The brick building with huge windows at Broadway and East Union Street embodies the architectural style of the Pike/Pine neighborhood, Seattle’s original auto row. “This is the collection of buildings that made the neighborhood successful,” developer Liz Dunn told five city council members at a hearing on Wednesday about a proposal to preserve the area’s older structures. “This is the sort of building the legislation is intended to protect.”

But Dunn was outnumbered.

Arriving in two busloads, staff and patients of the Polyclinic, a collective of physicians and specialist working under one roof, argued that they should be allowed to demolish the 89-year-old building for a new six-story medical facility. They asked the council for an exemption to the proposed rules (more info here), claiming that is their only option to meet the growing demand of ill patients.

“I request that you remove this parcel from the Pike/Pine overlay to allow us to expand the Polyclinic,” Lloyd David, CEO of the Polyclinic, said. A woman added, “If you change those rules, we will not be able to go forward.”

But their argument is disingenuous; the Polyclinic doesn’t need this parcel to expand.

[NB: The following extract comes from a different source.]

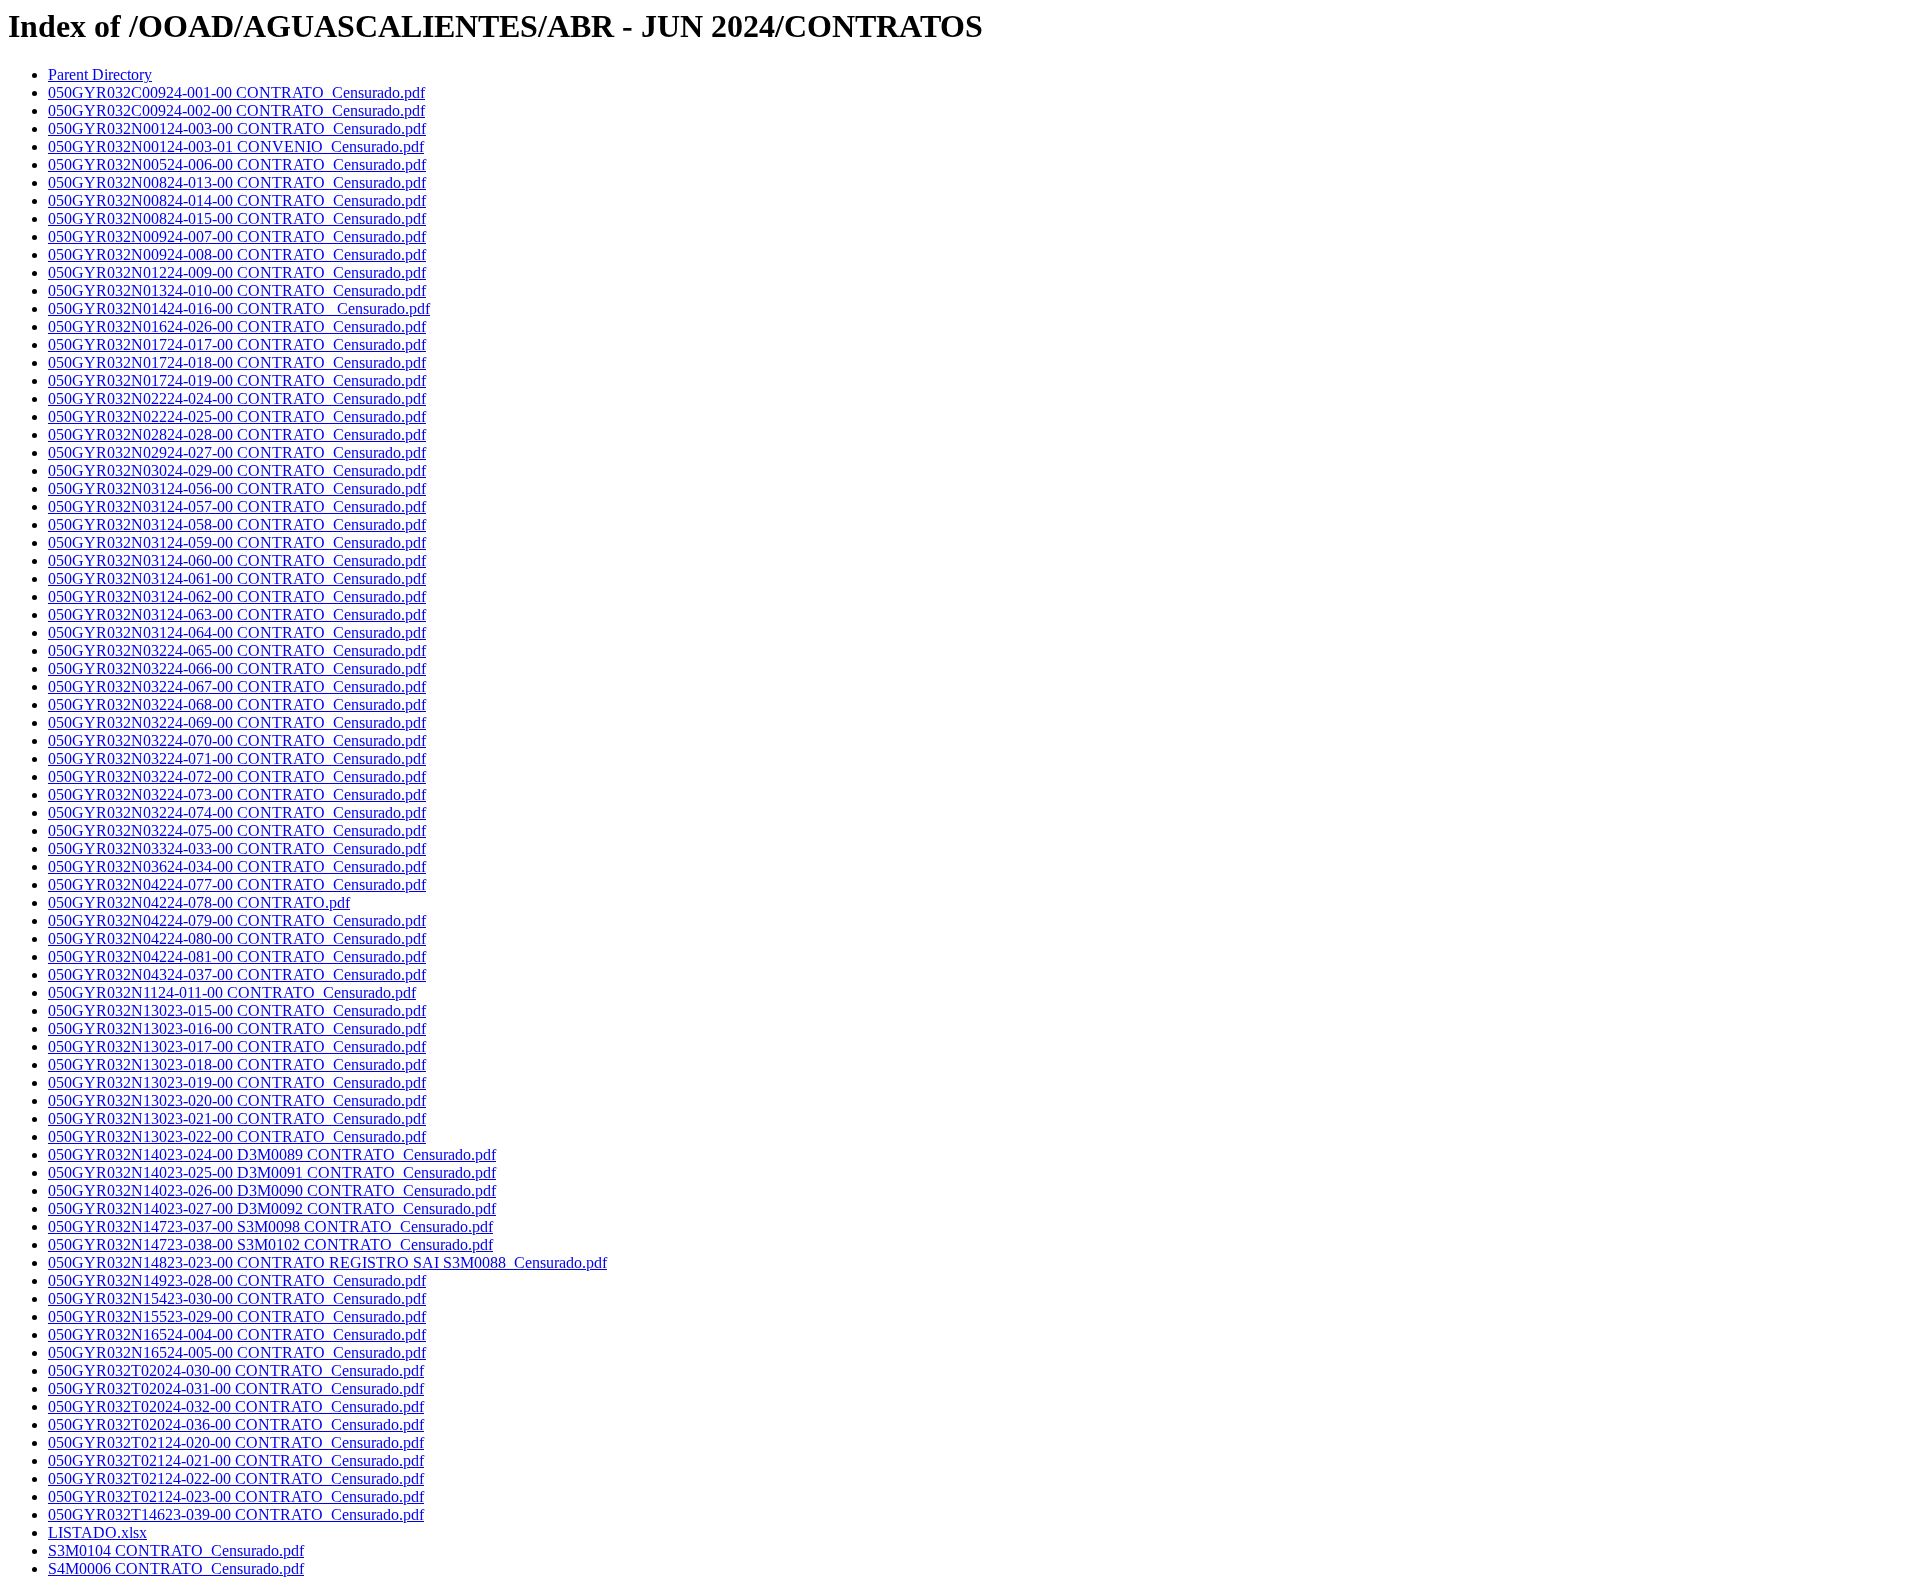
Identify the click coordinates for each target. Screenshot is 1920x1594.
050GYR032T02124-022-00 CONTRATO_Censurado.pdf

They failed to mention that the Polyclinic owns another plot of land across the street, next to the Seattle First Baptist Church, which is currently used as an asphalt parking lot. After the meeting, Polyclinic president Rex Ochi acknowledged they own the parking lot but said constructing an expansion there would be virtually impossible due to existing city rules, which don’t allow medical office buildings on the site.

However, reached by phone today, Council Member Sally Clark, which chairs the city’s land-use committee, says the city council could modify rules for the parking lot site to allow a medical clinic.

What if the council changed the rules? Ochi still resists. Even if the council did change the rules, he says, the Polyclinic still won’t build behind the church. “I don’t think we are interested in an exchange,” he said.

Dunn pointed out to the council that the legislation to protect old buildings “has been in the works longer before they purchased the building.” The Polyclinic bought the 20,000 square foot building last June for $6.25 million dollars (far more than the county’s appraised value of $2.2 million).